* Start DATA FOR PROCESSING *
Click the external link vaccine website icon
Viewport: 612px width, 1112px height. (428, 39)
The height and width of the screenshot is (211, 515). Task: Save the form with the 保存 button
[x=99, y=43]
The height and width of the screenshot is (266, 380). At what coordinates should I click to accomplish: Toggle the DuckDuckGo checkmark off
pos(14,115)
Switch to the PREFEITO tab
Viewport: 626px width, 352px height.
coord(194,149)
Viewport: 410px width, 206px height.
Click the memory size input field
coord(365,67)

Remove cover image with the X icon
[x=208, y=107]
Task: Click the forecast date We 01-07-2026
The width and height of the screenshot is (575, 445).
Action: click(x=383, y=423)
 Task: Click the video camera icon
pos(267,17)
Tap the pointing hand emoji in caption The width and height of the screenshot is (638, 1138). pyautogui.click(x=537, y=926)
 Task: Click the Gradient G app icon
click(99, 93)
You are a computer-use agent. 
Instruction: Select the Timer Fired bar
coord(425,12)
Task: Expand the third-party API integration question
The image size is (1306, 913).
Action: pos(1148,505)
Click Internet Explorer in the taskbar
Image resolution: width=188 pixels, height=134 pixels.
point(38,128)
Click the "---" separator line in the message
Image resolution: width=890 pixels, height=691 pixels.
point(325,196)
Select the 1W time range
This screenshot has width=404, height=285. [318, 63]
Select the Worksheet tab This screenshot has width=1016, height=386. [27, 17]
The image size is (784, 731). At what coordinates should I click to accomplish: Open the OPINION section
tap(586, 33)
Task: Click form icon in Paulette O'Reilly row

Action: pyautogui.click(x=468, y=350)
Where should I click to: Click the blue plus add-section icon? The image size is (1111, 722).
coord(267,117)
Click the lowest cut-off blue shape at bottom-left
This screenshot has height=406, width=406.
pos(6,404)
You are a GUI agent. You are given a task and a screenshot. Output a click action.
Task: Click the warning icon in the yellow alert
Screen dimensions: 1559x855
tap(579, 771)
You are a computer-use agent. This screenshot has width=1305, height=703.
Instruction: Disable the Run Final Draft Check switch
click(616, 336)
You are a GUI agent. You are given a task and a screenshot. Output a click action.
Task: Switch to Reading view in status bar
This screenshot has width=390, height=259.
* End DATA FOR PROCESSING *
REQUEST >> Reproduce the stretch of the material from the line containing "Task: Click the video camera icon" through the line containing "click(99, 93)" in full, with each coordinate in the answers multiplied by 0.6 and rounded to a whole number, halves rounding up. All other text stays unchanged.

THE ANSWER >>
 Task: Click the video camera icon
pos(160,10)
Tap the pointing hand emoji in caption The width and height of the screenshot is (638, 1138). pyautogui.click(x=322, y=556)
 Task: Click the Gradient G app icon
click(59, 56)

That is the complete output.